2. Importance de l’activité pour l’assistant RH

Pour l’assistant RH, cette activité est particulièrement sensible. Il se situe à l’interface entre les outils, les règles juridiques et les décisions humaines. Une utilisation non maîtrisée d’outils algorithmiques peut conduire à des discriminations indirectes, difficilement visibles mais juridiquement sanctionnables. L’assistant RH joue un rôle clé de vigilance : il doit comprendre les critères utilisés, questionner les résultats proposés et s’assurer que les décisions restent justifiables, explicables et équitables. Cette posture protège à la fois les candidats et l’entreprise.
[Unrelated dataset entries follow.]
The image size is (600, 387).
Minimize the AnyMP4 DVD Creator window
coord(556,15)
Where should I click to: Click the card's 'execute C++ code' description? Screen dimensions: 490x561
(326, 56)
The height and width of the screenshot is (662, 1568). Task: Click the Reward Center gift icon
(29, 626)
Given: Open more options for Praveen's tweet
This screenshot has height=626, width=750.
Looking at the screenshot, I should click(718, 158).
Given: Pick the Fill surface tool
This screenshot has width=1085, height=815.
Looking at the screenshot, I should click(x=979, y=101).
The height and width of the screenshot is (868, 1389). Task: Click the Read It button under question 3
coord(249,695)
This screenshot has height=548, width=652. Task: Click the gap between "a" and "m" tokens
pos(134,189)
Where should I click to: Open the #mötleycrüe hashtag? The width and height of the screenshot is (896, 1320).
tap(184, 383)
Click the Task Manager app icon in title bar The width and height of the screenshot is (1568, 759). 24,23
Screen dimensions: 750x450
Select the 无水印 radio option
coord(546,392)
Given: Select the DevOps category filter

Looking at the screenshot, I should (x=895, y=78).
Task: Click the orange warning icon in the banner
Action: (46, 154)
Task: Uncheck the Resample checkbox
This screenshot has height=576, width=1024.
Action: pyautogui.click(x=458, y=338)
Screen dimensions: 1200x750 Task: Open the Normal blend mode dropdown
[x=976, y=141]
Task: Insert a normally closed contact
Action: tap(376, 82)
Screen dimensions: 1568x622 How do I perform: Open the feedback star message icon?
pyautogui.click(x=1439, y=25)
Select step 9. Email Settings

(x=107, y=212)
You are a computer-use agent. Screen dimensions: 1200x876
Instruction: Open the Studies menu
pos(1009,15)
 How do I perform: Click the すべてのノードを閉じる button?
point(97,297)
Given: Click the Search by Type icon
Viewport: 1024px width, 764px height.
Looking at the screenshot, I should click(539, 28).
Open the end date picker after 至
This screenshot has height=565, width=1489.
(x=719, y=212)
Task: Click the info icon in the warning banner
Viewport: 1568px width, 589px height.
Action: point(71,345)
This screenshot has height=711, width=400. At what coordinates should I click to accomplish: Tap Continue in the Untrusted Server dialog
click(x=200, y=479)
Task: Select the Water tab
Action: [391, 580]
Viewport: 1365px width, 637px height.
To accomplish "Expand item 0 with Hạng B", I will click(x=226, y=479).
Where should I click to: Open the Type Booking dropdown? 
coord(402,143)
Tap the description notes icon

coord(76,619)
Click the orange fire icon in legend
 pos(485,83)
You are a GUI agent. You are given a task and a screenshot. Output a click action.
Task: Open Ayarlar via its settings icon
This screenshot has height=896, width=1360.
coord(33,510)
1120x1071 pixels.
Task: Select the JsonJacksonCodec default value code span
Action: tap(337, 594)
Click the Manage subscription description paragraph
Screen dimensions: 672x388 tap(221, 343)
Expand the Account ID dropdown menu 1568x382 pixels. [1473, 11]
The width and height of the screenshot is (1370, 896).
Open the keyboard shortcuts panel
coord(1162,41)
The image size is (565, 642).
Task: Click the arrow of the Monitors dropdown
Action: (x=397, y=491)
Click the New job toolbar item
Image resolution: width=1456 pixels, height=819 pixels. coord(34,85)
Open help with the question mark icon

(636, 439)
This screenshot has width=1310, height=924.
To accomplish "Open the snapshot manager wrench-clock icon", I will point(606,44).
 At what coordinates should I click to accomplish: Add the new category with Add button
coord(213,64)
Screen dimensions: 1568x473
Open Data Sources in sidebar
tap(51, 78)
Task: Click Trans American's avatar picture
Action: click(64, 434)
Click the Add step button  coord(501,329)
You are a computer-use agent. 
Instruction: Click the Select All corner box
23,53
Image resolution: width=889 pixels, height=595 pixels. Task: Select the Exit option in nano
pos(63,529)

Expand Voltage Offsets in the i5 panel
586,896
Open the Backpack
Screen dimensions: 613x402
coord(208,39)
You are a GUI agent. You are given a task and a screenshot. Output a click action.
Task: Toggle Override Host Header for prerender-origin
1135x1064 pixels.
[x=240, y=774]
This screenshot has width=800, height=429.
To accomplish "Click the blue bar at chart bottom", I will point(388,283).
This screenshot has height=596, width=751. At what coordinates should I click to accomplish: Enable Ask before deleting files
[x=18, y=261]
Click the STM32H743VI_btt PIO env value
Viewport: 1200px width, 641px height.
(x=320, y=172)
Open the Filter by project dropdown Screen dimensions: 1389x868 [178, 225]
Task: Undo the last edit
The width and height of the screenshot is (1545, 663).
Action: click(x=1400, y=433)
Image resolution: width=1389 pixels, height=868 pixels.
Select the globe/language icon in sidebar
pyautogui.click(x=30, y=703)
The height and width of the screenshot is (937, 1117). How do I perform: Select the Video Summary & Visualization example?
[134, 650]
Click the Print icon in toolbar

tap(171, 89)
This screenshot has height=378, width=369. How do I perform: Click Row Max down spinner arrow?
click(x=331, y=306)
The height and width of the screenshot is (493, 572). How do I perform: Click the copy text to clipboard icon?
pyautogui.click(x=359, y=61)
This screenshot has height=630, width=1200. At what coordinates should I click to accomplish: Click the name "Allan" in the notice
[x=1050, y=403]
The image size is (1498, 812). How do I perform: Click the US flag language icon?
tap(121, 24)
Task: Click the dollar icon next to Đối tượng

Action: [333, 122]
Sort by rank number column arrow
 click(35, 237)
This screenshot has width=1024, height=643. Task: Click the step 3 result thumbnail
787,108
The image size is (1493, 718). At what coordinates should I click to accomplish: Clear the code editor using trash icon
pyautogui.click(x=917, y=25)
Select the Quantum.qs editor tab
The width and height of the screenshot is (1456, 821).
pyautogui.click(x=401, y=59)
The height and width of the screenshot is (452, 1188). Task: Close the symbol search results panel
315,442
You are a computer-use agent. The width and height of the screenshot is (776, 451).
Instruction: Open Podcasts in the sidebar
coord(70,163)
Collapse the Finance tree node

3. Analyse à l’ère du digital et de l’IA

Impact du digital
Le digital a standardisé les pratiques de recrutement, mais aussi amplifié les risques de reproduction de schémas existants. Les filtres automatiques et classements peuvent exclure des profils atypiques s’ils sont mal paramétrés. La non-discrimination suppose donc une réflexion constante sur les règles appliquées.

Impact de l’intelligence artificielle
L’IA peut accentuer ou révéler des biais. L’IA analytique classe selon des données passées ; l’IA générative peut reformuler des critères de manière non neutre. Ces usages doivent rester dans une logique d’IA assistée ou augmentée. Le contrôle humain, l’audit des outils et la transparence des critères sont indispensables.

4. Impact de l’informatique et des logiciels RH

Les ATS et outils de recrutement intégrant des algorithmes doivent permettre la traçabilité des décisions et l’analyse des critères utilisés. Ils soutiennent la conformité, sans jamais se substituer à la responsabilité humaine en matière de non-discrimination.